It's easy to like Jupiter. No other planet offers such a bounty of amazing sights through the telescope, especially this week when it reaches opposition. 

Springtime Companions
Jupiter (top) joins Virgo's brightest star, Spica, at opposition this month. The two are presently about 6.5° apart and make an eye-catching duo in the southeastern sky around 10 p.m.
Bob King

On April 7th, the largest planet in the solar system will rise at sunset and shine all night. That's the date Jupiter lines up behind the Earth in opposition. The planet's closest approach to Earth follows immediately after, on April 8th. On these two nights, Jupiter appears larger than it has or will on any other night of 2017.

What's more, it's in the company of Virgo's brightest star, Spica. Soon after Jupiter rises, Spica does, too, each complementing the other to make for an arresting sight. Although the apparent distance between the two will increase some, their tryst continues through the summer.

Jupiter's a joy, especially now that Venus has slid into the morning sky and Mars and Mercury will soon be overtaken by dusk. I love wrapping up a night filled with faint fuzzies with a bright planet.

And the big guy never disappoints.

With cloud belts shaped by swiftly shifting weather, oval storms plowing through the cloud tops like migrating salmon, and the ever-changing configurations of its four brightest moons, Jupiter always offers something new on the platter. Want to see a cloud belt disappear?
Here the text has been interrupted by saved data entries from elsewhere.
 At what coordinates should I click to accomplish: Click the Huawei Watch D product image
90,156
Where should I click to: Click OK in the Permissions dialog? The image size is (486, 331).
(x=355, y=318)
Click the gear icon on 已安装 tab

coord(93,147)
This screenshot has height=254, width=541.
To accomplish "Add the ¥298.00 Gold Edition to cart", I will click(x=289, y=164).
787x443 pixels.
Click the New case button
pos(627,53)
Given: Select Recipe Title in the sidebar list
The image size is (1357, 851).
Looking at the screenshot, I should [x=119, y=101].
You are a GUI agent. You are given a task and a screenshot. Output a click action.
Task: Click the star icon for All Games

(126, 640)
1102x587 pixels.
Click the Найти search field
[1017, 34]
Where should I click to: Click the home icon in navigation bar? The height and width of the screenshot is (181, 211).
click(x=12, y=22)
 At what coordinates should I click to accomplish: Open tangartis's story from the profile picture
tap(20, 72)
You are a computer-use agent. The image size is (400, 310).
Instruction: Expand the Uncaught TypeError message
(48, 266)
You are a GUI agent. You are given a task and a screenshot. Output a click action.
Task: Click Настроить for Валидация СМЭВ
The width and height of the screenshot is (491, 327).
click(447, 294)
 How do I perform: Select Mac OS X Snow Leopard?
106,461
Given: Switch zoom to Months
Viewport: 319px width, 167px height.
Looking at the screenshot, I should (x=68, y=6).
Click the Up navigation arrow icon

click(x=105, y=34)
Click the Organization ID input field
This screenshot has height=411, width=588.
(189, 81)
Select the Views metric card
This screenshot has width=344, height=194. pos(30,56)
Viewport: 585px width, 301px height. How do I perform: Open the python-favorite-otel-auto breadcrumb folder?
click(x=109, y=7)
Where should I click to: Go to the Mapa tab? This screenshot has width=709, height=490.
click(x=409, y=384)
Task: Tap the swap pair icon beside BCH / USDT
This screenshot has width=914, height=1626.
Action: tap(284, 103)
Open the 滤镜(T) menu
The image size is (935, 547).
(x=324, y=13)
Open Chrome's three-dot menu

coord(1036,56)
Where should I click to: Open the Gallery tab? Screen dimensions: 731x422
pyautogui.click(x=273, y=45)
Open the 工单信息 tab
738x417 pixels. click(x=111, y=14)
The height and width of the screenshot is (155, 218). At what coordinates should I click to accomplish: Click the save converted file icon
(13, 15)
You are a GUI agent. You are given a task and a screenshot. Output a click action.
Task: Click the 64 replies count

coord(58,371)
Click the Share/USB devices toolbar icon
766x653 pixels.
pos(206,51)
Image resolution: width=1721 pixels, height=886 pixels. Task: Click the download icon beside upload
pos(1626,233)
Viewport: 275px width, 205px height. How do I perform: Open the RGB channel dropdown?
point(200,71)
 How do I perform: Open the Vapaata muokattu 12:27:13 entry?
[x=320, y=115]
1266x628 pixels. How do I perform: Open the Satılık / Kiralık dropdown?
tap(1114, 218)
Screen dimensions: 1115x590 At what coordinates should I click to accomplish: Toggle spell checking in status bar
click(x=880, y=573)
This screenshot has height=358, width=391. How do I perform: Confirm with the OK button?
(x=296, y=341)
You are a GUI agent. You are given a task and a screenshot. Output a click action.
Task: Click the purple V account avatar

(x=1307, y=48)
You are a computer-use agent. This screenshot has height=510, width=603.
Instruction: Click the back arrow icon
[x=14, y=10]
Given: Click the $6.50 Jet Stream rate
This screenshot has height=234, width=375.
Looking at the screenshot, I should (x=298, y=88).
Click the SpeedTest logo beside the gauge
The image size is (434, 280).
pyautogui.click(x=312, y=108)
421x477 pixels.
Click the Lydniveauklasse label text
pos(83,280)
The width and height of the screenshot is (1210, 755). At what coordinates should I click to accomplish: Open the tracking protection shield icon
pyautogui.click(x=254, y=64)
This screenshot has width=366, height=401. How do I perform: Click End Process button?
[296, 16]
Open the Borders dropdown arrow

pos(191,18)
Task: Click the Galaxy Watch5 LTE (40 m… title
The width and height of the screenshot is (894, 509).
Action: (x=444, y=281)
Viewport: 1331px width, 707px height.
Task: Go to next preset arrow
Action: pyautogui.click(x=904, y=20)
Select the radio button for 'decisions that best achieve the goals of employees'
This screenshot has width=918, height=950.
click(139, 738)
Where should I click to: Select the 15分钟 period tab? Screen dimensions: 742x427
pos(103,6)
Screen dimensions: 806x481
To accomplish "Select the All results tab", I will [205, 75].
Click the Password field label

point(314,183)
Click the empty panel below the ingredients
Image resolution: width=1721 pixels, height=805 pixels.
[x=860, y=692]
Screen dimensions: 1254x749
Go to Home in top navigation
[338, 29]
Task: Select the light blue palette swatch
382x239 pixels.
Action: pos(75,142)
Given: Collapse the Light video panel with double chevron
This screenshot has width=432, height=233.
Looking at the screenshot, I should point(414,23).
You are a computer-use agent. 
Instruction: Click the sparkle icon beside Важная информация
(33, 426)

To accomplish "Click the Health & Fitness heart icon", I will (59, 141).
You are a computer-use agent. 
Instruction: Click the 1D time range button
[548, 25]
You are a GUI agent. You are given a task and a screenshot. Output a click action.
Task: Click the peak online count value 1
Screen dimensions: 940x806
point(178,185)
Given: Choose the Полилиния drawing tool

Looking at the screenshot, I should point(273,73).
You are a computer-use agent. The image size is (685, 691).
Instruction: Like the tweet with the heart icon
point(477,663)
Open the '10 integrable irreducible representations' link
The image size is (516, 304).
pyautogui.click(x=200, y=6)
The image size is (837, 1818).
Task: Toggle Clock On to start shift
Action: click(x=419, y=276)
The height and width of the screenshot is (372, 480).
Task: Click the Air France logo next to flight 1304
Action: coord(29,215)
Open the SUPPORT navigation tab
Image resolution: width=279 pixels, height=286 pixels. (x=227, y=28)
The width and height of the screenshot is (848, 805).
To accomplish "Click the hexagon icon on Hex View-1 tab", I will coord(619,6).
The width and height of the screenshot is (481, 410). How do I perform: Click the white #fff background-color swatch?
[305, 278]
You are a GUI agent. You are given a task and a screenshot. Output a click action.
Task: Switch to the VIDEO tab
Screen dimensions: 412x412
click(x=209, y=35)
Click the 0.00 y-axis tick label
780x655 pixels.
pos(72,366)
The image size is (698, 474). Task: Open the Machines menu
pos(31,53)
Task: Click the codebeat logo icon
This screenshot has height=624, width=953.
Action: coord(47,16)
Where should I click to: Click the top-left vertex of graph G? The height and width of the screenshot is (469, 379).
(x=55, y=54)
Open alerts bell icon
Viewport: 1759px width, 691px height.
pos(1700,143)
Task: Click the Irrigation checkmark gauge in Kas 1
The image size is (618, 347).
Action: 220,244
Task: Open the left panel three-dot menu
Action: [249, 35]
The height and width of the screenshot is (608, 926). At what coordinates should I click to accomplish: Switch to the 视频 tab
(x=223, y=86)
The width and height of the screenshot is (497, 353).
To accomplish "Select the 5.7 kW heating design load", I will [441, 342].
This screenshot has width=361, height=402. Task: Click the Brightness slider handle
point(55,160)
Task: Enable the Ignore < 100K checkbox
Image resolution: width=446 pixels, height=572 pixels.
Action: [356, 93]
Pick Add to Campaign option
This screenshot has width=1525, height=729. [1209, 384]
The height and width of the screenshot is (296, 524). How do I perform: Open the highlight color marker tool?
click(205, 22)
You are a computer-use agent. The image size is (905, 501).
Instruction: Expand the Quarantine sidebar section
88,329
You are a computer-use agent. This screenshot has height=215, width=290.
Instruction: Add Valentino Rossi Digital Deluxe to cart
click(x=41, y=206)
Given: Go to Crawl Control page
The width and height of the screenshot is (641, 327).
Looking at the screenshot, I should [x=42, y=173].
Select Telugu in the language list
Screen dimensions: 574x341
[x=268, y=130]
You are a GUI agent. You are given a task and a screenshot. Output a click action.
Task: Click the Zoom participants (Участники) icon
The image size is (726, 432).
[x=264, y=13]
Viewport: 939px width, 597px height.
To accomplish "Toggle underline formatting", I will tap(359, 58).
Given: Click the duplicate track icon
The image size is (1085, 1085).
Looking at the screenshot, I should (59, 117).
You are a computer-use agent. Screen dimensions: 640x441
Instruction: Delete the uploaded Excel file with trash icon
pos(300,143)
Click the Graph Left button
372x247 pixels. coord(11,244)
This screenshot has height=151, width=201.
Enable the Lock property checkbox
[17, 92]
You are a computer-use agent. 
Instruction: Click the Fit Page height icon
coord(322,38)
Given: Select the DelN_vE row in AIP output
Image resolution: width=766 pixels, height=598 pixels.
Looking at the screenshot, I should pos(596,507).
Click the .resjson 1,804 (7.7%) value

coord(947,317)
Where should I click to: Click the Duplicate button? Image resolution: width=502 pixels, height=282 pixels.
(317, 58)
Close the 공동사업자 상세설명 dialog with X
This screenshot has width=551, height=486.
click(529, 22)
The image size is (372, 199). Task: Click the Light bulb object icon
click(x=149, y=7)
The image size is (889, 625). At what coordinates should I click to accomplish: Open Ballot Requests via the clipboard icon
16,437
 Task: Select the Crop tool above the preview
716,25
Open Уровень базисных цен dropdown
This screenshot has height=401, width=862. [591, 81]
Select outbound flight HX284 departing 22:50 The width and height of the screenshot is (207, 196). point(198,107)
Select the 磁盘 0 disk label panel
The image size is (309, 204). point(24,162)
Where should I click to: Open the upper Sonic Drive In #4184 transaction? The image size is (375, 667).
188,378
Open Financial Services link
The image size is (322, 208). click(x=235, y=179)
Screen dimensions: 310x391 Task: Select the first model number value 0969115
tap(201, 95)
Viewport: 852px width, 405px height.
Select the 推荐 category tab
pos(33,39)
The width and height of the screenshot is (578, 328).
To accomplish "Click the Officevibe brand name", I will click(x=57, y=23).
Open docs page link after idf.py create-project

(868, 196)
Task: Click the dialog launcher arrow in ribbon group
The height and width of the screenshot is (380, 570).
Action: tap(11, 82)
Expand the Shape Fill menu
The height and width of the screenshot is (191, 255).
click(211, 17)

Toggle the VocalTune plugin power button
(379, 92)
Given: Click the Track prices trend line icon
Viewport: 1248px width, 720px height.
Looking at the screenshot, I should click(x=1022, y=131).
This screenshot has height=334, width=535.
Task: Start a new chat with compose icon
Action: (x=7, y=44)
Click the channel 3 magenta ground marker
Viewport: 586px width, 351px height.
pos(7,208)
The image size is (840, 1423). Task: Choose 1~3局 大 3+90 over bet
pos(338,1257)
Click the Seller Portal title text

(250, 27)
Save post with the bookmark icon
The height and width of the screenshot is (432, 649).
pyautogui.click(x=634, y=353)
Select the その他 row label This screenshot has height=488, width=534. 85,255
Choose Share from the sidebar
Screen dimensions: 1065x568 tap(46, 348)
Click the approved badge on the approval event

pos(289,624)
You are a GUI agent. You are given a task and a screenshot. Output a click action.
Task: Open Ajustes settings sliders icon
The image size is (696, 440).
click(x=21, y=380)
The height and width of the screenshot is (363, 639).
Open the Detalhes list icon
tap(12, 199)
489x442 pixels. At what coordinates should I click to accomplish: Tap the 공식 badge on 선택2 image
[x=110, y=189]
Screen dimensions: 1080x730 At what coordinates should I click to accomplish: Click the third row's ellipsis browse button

Multiple storms merge into one? Moons cast the most perfectly black, round shadows on wormy clouds of ammonia ice? Regular observation of the planet will show you these and much more.

Cloudy, Colorful Planet
Jupiter is pictured on March 14th with its two most prominent dark belts: the North Equatorial Belt (top) and South Equatorial Belt. Gray-blue festoons in the Equatorial Zone (EZ) look like eyelashes. Other belts are also visible, as well as the Great Red Spot, tucked inside the Red Spot Hollow, and a small red oval.
Damian Peach / Chilescope team

Thanks to Jupiter's rapid rotation of just under 10 hours, you don't have to watch too long to see new features appear at the eastern limb. I can't tell you how many times I've seen the Great Red Spot, a larger-than-Earth hurricane-like storm, peep over the eastern limb, then stayed out another 40 minutes of the planet's rotation to bring it into full view. You feel compelled to find out what's coming round next. Before long, it's 1 a.m.! Jupiter makes the time fly.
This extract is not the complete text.